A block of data

※

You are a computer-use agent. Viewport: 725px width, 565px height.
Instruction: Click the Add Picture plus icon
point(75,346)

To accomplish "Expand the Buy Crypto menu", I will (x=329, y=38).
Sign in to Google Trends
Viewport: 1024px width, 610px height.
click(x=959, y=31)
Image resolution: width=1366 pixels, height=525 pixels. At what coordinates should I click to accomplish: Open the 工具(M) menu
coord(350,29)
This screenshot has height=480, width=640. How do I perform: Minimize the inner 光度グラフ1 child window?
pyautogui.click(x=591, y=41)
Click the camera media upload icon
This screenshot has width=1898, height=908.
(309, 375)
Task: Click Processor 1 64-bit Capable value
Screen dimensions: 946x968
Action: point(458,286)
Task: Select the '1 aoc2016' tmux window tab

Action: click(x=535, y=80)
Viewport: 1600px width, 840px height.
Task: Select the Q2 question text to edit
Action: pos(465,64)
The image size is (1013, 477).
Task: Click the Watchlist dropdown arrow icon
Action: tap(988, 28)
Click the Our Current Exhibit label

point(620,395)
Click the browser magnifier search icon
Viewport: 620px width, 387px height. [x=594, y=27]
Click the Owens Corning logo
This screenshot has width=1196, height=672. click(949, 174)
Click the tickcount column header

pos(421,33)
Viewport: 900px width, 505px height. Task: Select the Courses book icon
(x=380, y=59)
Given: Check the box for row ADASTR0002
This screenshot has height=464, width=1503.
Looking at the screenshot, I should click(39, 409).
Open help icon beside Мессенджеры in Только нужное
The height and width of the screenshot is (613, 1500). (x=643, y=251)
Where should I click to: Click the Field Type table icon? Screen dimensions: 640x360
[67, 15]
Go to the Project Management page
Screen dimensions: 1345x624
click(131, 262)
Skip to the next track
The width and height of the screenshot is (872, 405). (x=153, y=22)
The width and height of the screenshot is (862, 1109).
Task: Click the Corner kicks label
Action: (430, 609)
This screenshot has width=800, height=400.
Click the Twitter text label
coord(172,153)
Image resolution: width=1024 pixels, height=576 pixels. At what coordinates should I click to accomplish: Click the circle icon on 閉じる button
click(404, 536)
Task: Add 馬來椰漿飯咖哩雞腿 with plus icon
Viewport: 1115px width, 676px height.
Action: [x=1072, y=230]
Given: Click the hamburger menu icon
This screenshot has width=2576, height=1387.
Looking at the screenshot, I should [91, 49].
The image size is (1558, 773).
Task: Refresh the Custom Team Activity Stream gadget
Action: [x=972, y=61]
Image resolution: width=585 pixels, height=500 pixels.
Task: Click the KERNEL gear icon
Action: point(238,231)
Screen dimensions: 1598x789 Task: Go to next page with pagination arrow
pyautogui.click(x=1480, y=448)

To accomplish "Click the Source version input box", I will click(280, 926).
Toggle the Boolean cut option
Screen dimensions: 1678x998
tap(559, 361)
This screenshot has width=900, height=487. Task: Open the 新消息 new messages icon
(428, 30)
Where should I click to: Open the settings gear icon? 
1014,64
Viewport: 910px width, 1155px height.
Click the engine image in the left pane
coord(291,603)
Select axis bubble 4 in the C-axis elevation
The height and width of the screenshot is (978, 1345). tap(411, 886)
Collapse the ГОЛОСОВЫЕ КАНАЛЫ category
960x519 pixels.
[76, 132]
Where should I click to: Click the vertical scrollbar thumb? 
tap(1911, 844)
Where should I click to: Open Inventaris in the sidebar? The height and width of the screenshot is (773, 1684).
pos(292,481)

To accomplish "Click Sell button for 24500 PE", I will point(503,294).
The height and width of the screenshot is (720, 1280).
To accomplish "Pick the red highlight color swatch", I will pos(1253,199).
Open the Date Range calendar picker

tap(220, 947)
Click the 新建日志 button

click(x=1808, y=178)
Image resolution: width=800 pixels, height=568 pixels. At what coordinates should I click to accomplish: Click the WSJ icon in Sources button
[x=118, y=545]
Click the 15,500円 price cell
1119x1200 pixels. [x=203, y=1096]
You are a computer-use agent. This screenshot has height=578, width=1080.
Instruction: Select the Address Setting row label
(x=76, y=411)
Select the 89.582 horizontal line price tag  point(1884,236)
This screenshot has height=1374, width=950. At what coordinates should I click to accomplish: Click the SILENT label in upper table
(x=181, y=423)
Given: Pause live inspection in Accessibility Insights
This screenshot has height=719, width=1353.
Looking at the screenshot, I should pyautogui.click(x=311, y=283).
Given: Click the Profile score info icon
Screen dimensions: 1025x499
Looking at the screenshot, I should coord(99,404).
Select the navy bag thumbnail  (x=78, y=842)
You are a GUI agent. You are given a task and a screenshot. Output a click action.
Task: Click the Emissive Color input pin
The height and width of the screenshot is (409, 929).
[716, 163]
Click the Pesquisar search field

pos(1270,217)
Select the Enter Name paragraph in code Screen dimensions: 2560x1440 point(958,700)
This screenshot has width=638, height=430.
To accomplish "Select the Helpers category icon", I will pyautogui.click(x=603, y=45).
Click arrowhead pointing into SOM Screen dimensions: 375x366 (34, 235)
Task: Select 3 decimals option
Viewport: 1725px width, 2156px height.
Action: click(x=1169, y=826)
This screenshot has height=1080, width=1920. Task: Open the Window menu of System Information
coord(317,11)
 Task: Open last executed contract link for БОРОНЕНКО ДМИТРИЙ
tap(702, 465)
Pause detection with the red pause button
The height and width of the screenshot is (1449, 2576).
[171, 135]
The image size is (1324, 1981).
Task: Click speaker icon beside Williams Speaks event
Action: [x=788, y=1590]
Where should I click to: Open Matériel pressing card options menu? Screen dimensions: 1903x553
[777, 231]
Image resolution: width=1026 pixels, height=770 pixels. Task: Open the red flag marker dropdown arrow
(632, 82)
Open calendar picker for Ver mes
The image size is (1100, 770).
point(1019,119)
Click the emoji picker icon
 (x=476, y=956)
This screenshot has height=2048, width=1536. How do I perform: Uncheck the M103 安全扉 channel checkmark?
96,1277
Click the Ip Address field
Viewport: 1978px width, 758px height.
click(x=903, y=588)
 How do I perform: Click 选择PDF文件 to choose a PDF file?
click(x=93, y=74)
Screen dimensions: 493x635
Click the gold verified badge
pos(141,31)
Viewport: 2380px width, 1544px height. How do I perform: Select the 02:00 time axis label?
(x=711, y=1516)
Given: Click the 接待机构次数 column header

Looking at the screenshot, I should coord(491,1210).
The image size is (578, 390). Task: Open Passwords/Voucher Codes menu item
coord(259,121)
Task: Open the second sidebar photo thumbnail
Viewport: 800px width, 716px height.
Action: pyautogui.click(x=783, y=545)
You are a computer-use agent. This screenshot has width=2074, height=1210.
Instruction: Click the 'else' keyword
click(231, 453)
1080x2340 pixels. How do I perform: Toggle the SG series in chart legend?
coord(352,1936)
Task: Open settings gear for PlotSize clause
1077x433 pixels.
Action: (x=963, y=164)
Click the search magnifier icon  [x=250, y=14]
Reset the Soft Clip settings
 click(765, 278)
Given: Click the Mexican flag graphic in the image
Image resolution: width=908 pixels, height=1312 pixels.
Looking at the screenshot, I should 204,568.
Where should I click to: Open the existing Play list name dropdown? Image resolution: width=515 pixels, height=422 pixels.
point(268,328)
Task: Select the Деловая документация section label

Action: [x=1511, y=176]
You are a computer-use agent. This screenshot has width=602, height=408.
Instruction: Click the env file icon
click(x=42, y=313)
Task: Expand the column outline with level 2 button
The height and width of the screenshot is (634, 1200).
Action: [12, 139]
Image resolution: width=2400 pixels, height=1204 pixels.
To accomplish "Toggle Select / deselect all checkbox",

※

● Task to carry out
Convert every line of the data above into a Markdown table with the columns Row and Line, numbering the rows in order and omitting blank lines.

● Answer to the task
| Row | Line |
|---|---|
| 1 | You are a computer-use agent. Viewport: 725px width, 565px height. |
| 2 | Instruction: Click the Add Picture plus icon |
| 3 | point(75,346) |
| 4 | To accomplish "Expand the Buy Crypto menu", I will (x=329, y=38). |
| 5 | Sign in to Google Trends |
| 6 | Viewport: 1024px width, 610px height. |
| 7 | click(x=959, y=31) |
| 8 | Image resolution: width=1366 pixels, height=525 pixels. At what coordinates should I click to accomplish: Open the 工具(M) menu |
| 9 | coord(350,29) |
| 10 | This screenshot has height=480, width=640. How do I perform: Minimize the inner 光度グラフ1 child window? |
| 11 | pyautogui.click(x=591, y=41) |
| 12 | Click the camera media upload icon |
| 13 | This screenshot has width=1898, height=908. |
| 14 | (309, 375) |
| 15 | Task: Click Processor 1 64-bit Capable value |
| 16 | Screen dimensions: 946x968 |
| 17 | Action: point(458,286) |
| 18 | Task: Select the '1 aoc2016' tmux window tab |
| 19 | Action: click(x=535, y=80) |
| 20 | Viewport: 1600px width, 840px height. |
| 21 | Task: Select the Q2 question text to edit |
| 22 | Action: pos(465,64) |
| 23 | The image size is (1013, 477). |
| 24 | Task: Click the Watchlist dropdown arrow icon |
| 25 | Action: tap(988, 28) |
| 26 | Click the Our Current Exhibit label |
| 27 | point(620,395) |
| 28 | Click the browser magnifier search icon |
| 29 | Viewport: 620px width, 387px height. [x=594, y=27] |
| 30 | Click the Owens Corning logo |
| 31 | This screenshot has width=1196, height=672. click(949, 174) |
| 32 | Click the tickcount column header |
| 33 | pos(421,33) |
| 34 | Viewport: 900px width, 505px height. Task: Select the Courses book icon |
| 35 | (x=380, y=59) |
| 36 | Given: Check the box for row ADASTR0002 |
| 37 | This screenshot has height=464, width=1503. |
| 38 | Looking at the screenshot, I should click(39, 409). |
| 39 | Open help icon beside Мессенджеры in Только нужное |
| 40 | The height and width of the screenshot is (613, 1500). (x=643, y=251) |
| 41 | Where should I click to: Click the Field Type table icon? Screen dimensions: 640x360 |
| 42 | [67, 15] |
| 43 | Go to the Project Management page |
| 44 | Screen dimensions: 1345x624 |
| 45 | click(131, 262) |
| 46 | Skip to the next track |
| 47 | The width and height of the screenshot is (872, 405). (x=153, y=22) |
| 48 | The width and height of the screenshot is (862, 1109). |
| 49 | Task: Click the Corner kicks label |
| 50 | Action: (430, 609) |
| 51 | This screenshot has width=800, height=400. |
| 52 | Click the Twitter text label |
| 53 | coord(172,153) |
| 54 | Image resolution: width=1024 pixels, height=576 pixels. At what coordinates should I click to accomplish: Click the circle icon on 閉じる button |
| 55 | click(404, 536) |
| 56 | Task: Add 馬來椰漿飯咖哩雞腿 with plus icon |
| 57 | Viewport: 1115px width, 676px height. |
| 58 | Action: [x=1072, y=230] |
| 59 | Given: Click the hamburger menu icon |
| 60 | This screenshot has width=2576, height=1387. |
| 61 | Looking at the screenshot, I should [91, 49]. |
| 62 | The image size is (1558, 773). |
| 63 | Task: Refresh the Custom Team Activity Stream gadget |
| 64 | Action: [x=972, y=61] |
| 65 | Image resolution: width=585 pixels, height=500 pixels. |
| 66 | Task: Click the KERNEL gear icon |
| 67 | Action: point(238,231) |
| 68 | Screen dimensions: 1598x789 Task: Go to next page with pagination arrow |
| 69 | pyautogui.click(x=1480, y=448) |
| 70 | To accomplish "Click the Source version input box", I will click(280, 926). |
| 71 | Toggle the Boolean cut option |
| 72 | Screen dimensions: 1678x998 |
| 73 | tap(559, 361) |
| 74 | This screenshot has width=900, height=487. Task: Open the 新消息 new messages icon |
| 75 | (428, 30) |
| 76 | Where should I click to: Open the settings gear icon?  |
| 77 | 1014,64 |
| 78 | Viewport: 910px width, 1155px height. |
| 79 | Click the engine image in the left pane |
| 80 | coord(291,603) |
| 81 | Select axis bubble 4 in the C-axis elevation |
| 82 | The height and width of the screenshot is (978, 1345). tap(411, 886) |
| 83 | Collapse the ГОЛОСОВЫЕ КАНАЛЫ category |
| 84 | 960x519 pixels. |
| 85 | [76, 132] |
| 86 | Where should I click to: Click the vertical scrollbar thumb?  |
| 87 | tap(1911, 844) |
| 88 | Where should I click to: Open Inventaris in the sidebar? The height and width of the screenshot is (773, 1684). |
| 89 | pos(292,481) |
| 90 | To accomplish "Click Sell button for 24500 PE", I will point(503,294). |
| 91 | The height and width of the screenshot is (720, 1280). |
| 92 | To accomplish "Pick the red highlight color swatch", I will pos(1253,199). |
| 93 | Open the Date Range calendar picker |
| 94 | tap(220, 947) |
| 95 | Click the 新建日志 button |
| 96 | click(x=1808, y=178) |
| 97 | Image resolution: width=800 pixels, height=568 pixels. At what coordinates should I click to accomplish: Click the WSJ icon in Sources button |
| 98 | [x=118, y=545] |
| 99 | Click the 15,500円 price cell |
| 100 | 1119x1200 pixels. [x=203, y=1096] |
| 101 | You are a computer-use agent. This screenshot has height=578, width=1080. |
| 102 | Instruction: Select the Address Setting row label |
| 103 | (x=76, y=411) |
| 104 | Select the 89.582 horizontal line price tag  point(1884,236) |
| 105 | This screenshot has height=1374, width=950. At what coordinates should I click to accomplish: Click the SILENT label in upper table |
| 106 | (x=181, y=423) |
| 107 | Given: Pause live inspection in Accessibility Insights |
| 108 | This screenshot has height=719, width=1353. |
| 109 | Looking at the screenshot, I should pyautogui.click(x=311, y=283). |
| 110 | Given: Click the Profile score info icon |
| 111 | Screen dimensions: 1025x499 |
| 112 | Looking at the screenshot, I should coord(99,404). |
| 113 | Select the navy bag thumbnail  (x=78, y=842) |
| 114 | You are a GUI agent. You are given a task and a screenshot. Output a click action. |
| 115 | Task: Click the Emissive Color input pin |
| 116 | The height and width of the screenshot is (409, 929). |
| 117 | [716, 163] |
| 118 | Click the Pesquisar search field |
| 119 | pos(1270,217) |
| 120 | Select the Enter Name paragraph in code Screen dimensions: 2560x1440 point(958,700) |
| 121 | This screenshot has width=638, height=430. |
| 122 | To accomplish "Select the Helpers category icon", I will pyautogui.click(x=603, y=45). |
| 123 | Click arrowhead pointing into SOM Screen dimensions: 375x366 (34, 235) |
| 124 | Task: Select 3 decimals option |
| 125 | Viewport: 1725px width, 2156px height. |
| 126 | Action: click(x=1169, y=826) |
| 127 | This screenshot has height=1080, width=1920. Task: Open the Window menu of System Information |
| 128 | coord(317,11) |
| 129 |  Task: Open last executed contract link for БОРОНЕНКО ДМИТРИЙ |
| 130 | tap(702, 465) |
| 131 | Pause detection with the red pause button |
| 132 | The height and width of the screenshot is (1449, 2576). |
| 133 | [171, 135] |
| 134 | The image size is (1324, 1981). |
| 135 | Task: Click speaker icon beside Williams Speaks event |
| 136 | Action: [x=788, y=1590] |
| 137 | Where should I click to: Open Matériel pressing card options menu? Screen dimensions: 1903x553 |
| 138 | [777, 231] |
| 139 | Image resolution: width=1026 pixels, height=770 pixels. Task: Open the red flag marker dropdown arrow |
| 140 | (632, 82) |
| 141 | Open calendar picker for Ver mes |
| 142 | The image size is (1100, 770). |
| 143 | point(1019,119) |
| 144 | Click the emoji picker icon |
| 145 |  (x=476, y=956) |
| 146 | This screenshot has height=2048, width=1536. How do I perform: Uncheck the M103 安全扉 channel checkmark? |
| 147 | 96,1277 |
| 148 | Click the Ip Address field |
| 149 | Viewport: 1978px width, 758px height. |
| 150 | click(x=903, y=588) |
| 151 |  How do I perform: Click 选择PDF文件 to choose a PDF file? |
| 152 | click(x=93, y=74) |
| 153 | Screen dimensions: 493x635 |
| 154 | Click the gold verified badge |
| 155 | pos(141,31) |
| 156 | Viewport: 2380px width, 1544px height. How do I perform: Select the 02:00 time axis label? |
| 157 | (x=711, y=1516) |
| 158 | Given: Click the 接待机构次数 column header |
| 159 | Looking at the screenshot, I should coord(491,1210). |
| 160 | The image size is (578, 390). Task: Open Passwords/Voucher Codes menu item |
| 161 | coord(259,121) |
| 162 | Task: Open the second sidebar photo thumbnail |
| 163 | Viewport: 800px width, 716px height. |
| 164 | Action: pyautogui.click(x=783, y=545) |
| 165 | You are a computer-use agent. This screenshot has width=2074, height=1210. |
| 166 | Instruction: Click the 'else' keyword |
| 167 | click(231, 453) |
| 168 | 1080x2340 pixels. How do I perform: Toggle the SG series in chart legend? |
| 169 | coord(352,1936) |
| 170 | Task: Open settings gear for PlotSize clause |
| 171 | 1077x433 pixels. |
| 172 | Action: (x=963, y=164) |
| 173 | Click the search magnifier icon  [x=250, y=14] |
| 174 | Reset the Soft Clip settings |
| 175 |  click(765, 278) |
| 176 | Given: Click the Mexican flag graphic in the image |
| 177 | Image resolution: width=908 pixels, height=1312 pixels. |
| 178 | Looking at the screenshot, I should 204,568. |
| 179 | Where should I click to: Open the existing Play list name dropdown? Image resolution: width=515 pixels, height=422 pixels. |
| 180 | point(268,328) |
| 181 | Task: Select the Деловая документация section label |
| 182 | Action: [x=1511, y=176] |
| 183 | You are a computer-use agent. This screenshot has width=602, height=408. |
| 184 | Instruction: Click the env file icon |
| 185 | click(x=42, y=313) |
| 186 | Task: Expand the column outline with level 2 button |
| 187 | The height and width of the screenshot is (634, 1200). |
| 188 | Action: [12, 139] |
| 189 | Image resolution: width=2400 pixels, height=1204 pixels. |
| 190 | To accomplish "Toggle Select / deselect all checkbox", |